In addition, several SHOW
statements implemented as INFORMATION_SCHEMA
queries were found to benefit from enabling the
derived_merge
flag for the
optimizer_switch
system
variable. Such queries now internally enable that flag
temporarily for better performance, regardless of the flag
session value. Affected queries are:
SHOW SCHEMAS SHOW TABLES SHOW TABLE STATUS SHOW COLUMNS SHOW KEYS SHOW EVENTS SHOW TRIGGERS SHOW PROCEDURE STATUS SHOW FUNCTION STATUS SHOW CHARACTER SET SHOW COLLATION
(Bug #30962261, Bug #98750, Bug #30921214)
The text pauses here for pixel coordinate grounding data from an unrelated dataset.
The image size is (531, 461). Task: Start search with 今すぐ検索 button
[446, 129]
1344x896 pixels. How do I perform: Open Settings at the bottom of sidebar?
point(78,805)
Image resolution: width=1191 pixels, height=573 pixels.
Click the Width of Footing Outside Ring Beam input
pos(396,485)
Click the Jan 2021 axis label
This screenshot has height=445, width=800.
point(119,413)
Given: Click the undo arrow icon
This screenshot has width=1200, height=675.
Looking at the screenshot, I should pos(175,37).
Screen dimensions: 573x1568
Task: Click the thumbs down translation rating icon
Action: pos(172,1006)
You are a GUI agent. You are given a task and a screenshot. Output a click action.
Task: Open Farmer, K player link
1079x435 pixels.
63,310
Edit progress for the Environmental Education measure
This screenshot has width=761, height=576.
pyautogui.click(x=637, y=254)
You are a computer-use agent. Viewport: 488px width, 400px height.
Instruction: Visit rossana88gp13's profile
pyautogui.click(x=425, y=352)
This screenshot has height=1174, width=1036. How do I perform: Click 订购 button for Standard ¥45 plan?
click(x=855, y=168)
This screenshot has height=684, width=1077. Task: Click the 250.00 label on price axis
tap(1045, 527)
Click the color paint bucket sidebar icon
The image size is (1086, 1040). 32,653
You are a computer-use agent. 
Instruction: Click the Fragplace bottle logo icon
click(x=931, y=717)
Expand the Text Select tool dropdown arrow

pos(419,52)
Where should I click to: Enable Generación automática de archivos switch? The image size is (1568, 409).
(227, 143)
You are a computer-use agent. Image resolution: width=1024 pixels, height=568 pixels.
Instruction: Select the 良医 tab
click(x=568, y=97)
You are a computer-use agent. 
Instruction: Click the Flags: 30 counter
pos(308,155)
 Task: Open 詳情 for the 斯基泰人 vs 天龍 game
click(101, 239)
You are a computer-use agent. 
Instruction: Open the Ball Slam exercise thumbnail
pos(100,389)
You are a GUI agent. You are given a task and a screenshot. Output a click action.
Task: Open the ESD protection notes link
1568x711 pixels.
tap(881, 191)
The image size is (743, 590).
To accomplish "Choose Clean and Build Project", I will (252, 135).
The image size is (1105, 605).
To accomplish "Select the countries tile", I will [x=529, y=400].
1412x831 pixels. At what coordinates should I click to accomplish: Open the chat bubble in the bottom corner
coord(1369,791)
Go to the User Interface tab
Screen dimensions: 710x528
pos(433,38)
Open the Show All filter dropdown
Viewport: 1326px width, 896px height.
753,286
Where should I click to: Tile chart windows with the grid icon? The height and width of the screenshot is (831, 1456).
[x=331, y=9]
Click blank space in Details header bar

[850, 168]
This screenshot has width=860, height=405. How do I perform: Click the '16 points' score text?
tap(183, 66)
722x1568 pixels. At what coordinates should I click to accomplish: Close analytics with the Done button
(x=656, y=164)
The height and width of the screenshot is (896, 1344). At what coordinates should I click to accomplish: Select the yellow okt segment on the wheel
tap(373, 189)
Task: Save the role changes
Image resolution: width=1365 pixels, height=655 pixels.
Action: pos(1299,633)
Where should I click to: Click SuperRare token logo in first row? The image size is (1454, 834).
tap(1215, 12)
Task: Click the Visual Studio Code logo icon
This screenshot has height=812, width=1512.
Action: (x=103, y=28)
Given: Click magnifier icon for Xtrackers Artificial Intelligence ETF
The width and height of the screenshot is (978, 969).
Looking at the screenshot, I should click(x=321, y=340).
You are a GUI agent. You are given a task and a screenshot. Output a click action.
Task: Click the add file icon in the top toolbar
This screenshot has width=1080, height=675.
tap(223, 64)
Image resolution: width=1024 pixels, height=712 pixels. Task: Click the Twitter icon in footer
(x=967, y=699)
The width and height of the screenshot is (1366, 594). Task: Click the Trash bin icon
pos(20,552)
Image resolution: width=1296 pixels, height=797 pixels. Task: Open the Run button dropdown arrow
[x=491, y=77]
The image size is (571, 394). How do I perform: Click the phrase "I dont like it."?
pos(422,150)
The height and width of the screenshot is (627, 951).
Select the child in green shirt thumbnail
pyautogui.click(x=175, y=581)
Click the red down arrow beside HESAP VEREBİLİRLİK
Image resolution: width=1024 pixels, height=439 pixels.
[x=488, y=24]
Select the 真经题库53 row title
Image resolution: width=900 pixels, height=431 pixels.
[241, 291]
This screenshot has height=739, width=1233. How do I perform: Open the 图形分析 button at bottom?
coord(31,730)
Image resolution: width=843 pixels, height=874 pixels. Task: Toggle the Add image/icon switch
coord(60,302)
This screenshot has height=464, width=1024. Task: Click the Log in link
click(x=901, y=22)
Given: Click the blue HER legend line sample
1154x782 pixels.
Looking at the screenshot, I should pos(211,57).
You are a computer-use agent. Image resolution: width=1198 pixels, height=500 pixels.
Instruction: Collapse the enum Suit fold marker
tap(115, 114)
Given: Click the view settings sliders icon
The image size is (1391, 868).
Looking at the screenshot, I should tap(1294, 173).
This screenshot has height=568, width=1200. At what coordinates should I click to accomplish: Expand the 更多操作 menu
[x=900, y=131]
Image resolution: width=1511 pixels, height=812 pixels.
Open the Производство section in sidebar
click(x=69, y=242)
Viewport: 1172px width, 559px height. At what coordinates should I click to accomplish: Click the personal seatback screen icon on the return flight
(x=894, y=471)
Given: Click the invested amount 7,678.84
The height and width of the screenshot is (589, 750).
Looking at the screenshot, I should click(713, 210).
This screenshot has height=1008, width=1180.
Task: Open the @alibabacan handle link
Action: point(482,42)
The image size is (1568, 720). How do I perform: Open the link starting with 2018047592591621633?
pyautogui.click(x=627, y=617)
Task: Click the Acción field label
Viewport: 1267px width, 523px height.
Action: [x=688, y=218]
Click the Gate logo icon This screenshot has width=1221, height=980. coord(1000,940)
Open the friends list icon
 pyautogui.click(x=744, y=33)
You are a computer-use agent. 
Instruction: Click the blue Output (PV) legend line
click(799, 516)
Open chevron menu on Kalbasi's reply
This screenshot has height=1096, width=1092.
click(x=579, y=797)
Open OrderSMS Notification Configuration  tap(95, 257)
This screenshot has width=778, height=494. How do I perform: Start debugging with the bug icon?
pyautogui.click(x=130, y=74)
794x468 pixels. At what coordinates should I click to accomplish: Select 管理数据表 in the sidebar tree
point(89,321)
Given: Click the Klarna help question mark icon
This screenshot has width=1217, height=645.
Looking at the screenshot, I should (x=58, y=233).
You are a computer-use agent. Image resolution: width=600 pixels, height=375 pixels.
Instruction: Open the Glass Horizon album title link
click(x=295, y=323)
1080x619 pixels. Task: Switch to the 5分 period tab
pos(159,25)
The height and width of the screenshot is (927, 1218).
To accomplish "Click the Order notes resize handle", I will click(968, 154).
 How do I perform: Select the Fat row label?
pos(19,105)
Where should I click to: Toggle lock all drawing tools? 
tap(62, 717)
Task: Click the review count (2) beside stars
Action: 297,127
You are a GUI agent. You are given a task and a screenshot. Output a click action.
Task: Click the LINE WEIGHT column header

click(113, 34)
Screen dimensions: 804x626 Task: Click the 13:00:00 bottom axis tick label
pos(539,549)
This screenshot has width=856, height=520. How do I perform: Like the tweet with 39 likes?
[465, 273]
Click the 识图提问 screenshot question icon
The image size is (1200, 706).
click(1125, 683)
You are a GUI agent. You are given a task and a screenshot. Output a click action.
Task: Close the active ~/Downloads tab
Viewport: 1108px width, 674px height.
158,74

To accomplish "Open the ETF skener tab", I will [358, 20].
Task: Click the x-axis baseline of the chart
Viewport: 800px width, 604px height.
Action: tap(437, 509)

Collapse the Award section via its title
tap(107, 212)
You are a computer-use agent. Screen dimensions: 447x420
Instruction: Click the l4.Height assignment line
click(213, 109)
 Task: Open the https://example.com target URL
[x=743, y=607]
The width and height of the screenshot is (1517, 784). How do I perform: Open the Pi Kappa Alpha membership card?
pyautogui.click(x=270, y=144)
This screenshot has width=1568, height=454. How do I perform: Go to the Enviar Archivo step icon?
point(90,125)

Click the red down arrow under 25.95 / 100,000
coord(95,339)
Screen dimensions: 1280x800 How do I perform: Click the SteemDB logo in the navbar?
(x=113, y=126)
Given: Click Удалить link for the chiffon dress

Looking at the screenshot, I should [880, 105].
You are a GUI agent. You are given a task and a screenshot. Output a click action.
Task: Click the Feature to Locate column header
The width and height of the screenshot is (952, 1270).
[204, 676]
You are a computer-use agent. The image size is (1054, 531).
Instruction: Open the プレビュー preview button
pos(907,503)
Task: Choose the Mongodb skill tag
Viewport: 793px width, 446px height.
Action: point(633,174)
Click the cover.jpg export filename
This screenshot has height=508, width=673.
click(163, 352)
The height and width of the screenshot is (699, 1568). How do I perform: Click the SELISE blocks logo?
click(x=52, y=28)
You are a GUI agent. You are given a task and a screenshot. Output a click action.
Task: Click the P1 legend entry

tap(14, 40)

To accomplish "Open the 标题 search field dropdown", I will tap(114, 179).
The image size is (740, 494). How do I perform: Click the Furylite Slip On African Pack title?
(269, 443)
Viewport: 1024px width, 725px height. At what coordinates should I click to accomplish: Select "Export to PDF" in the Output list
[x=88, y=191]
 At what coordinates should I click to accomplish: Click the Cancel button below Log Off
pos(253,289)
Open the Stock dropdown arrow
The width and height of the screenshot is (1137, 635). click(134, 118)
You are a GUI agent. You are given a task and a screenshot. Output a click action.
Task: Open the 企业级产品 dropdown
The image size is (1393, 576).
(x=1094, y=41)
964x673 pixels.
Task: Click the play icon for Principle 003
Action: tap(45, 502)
Two otherwise identical queries executed separately returned one
row when using a case-sensitive collation and two rows with a
case-insensitive collation. When the same two predicates were
combined in a single query using AND
, two
rows were returned when only one row should have been.
(Bug #30961924)
ALTER TABLE
on a
SET
column that had a display
width greater than 255 was not done in place, even if otherwise
possible.
(Bug #30943642, Bug #98523)
The server checked whether a number in yottabytes was too large
to print by comparing the value as a double to
ULLONG_MAX
, which cannot be represented as a
double. This caused the double value immediately above
ULLONG_MAX
yottabytes to be printed as
0Y
, the erroneous conversion being reported
by Clang 10.
(Bug #30927590)
Resource group SQL statements such as
CREATE RESOURCE GROUP
did not
work over connections that use X Protocol.
(Bug #30900411)
SHOW GRANTS
could display
function privileges as procedure privileges.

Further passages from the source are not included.